To expand transport systems beyond roads, Mbadi also announced funding for rail, ferry and urban mobility projects aimed at improving the movement of people and goods across the country.
To expand railway transport, the Treasury has proposed Sh38.4 billion for railway projects. Additionally, Sh400 million has been proposed for the Kenya Ferry Ramp in Likoni, Mombasa, Sh1.0 billion for the development of the Public Ferry Landing Ramps in Lake Victoria, including Mbita and Sena in Suba North and West sub-counties of Homa Bay County, Sh150 million for the acquisition of Public Ferry in Lake Victoria and Sh582 million for the Nairobi Bus Rapid Transport Project, which is a critical public transport investments that will reduce congestion and enhance mobility.

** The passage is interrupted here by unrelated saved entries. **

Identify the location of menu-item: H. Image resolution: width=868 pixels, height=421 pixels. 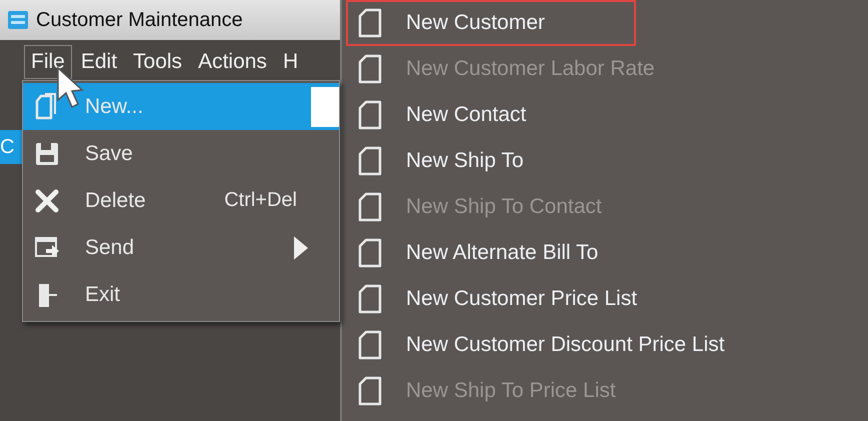
(291, 62).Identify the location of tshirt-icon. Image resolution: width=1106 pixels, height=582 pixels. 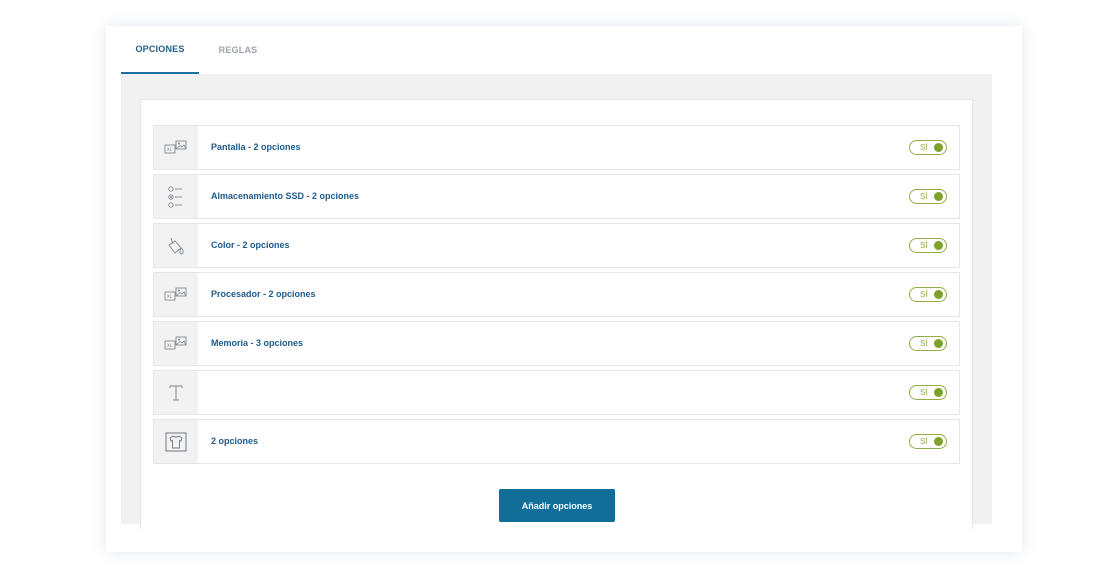
(176, 442).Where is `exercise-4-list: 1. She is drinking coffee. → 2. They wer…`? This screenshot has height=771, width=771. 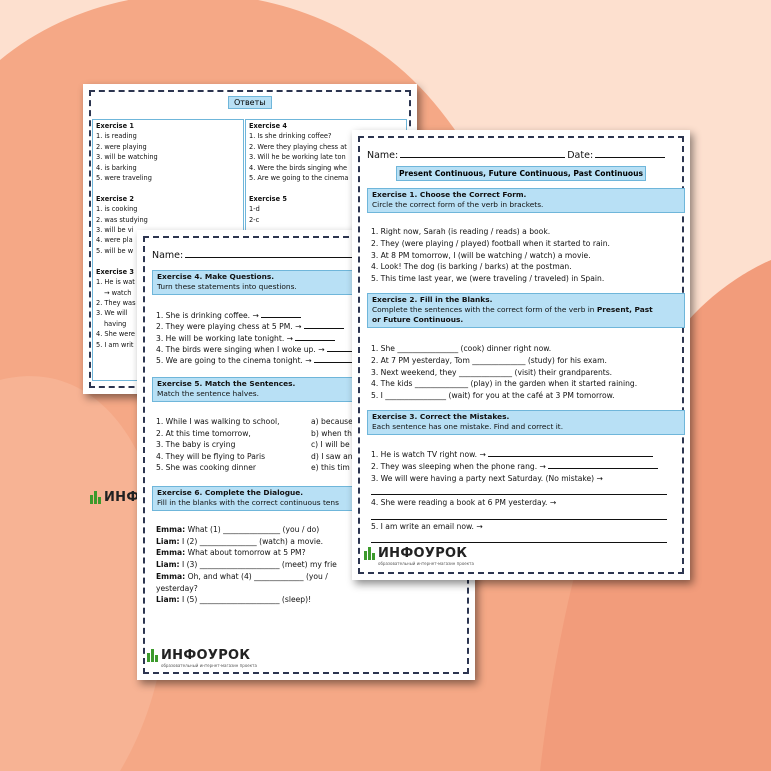 exercise-4-list: 1. She is drinking coffee. → 2. They wer… is located at coordinates (262, 338).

On energy, the Treasury has also proposed Sh30.9 billion to support the expansion of electricity access and strengthen power supply systems across the country.
Sh7.5 billion has been earmarked for the National Grid System, Sh20.2 billion for Rural Electrification and Sh3.2 billion for alternative energy technologies.
“These allocations expand access, lower costs, and promote sustainable growth,” Mbadi said.
He further noted that continued government investment in infrastructure since 2022 has improved connectivity, boosted manufacturing, supported trade and expanded access to essential services.
He outlined key achievements in the sector, including expansion of the road network, growth in electricity generation capacity, and progress in industrial development across counties.
The government said more than 2,669 kilometres of roads have been constructed and over 132,000 kilometres maintained across the country. In the energy sector, installed electricity generation capacity has risen to 3,272 MW as of April 2026, with additional supply expected from the 35 MW Globeleq Power Plant.
To improve reliability, Mbadi said the government has modernised substations, strengthened the national grid, reduced system losses and expanded regional power links. During the period, 75.45 km of transmission lines and related substations were built, while 200 km of lines were energised, including Lessos–Kabarnet, Kitui–Wote and Sondu–Homa Bay lines. A further 330 km of distribution lines and seven substations were completed.
Electricity access also expanded, with connected customers rising from 8.9 million to over 10.2 million.
In industrial development, 10 County Aggregation and Industrial Parks have been constructed over the last three years to support value addition and create jobs across counties.